Babies who are born very preterm — at less than 32 weeks of pregnancy — run an increased risk of developing a chronic lung disease known as bronchopulmonary dysplasia (BPD). Looking to treat the fragile infants who develop this condition, researchers have found that stem cell therapy could be effective.
Advances in medical science have led to a rise in preterm births, as the ability to keep these infants — sometimes born at less than 25 weeks — alive has improved. Almost 500,000, or one in eight, babies is born premature every year, according to the Centers for Disease Control and Prevention (CDC). Each one of them is at risk for health problems, with respiratory and breathing conditions among the most common because their lungs haven’t fully developed.
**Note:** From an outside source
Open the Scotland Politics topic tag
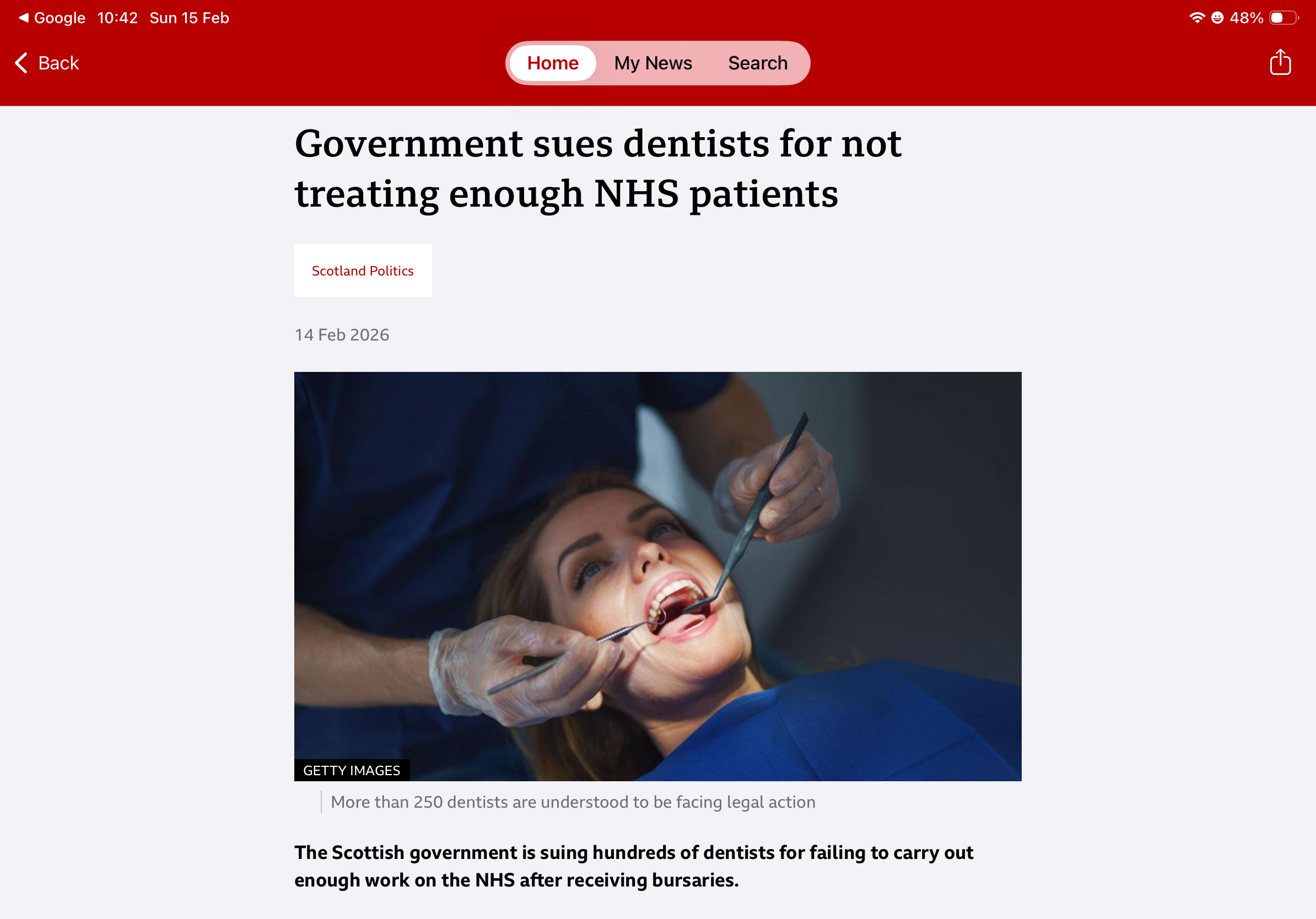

Preterm infants who are born more than 10 weeks before their due dates, weigh less than 2 lbs., and have breathing problems, are most at risk of developing BPD, although they aren’t immediately diagnosed with it, according to the National Institutes of Health. First, they must be diagnosed with respiratory distress syndrome, a condition caused by their lung’s inability to produce enough surfactant, a substance that coats the membranes and allows the lungs to expand and contract. The deficiency forces the baby to breathe through a ventilator while undergoing oxygen and surfactant therapy. If they reach their due date and still need oxygen therapy, they’re diagnosed with BPD.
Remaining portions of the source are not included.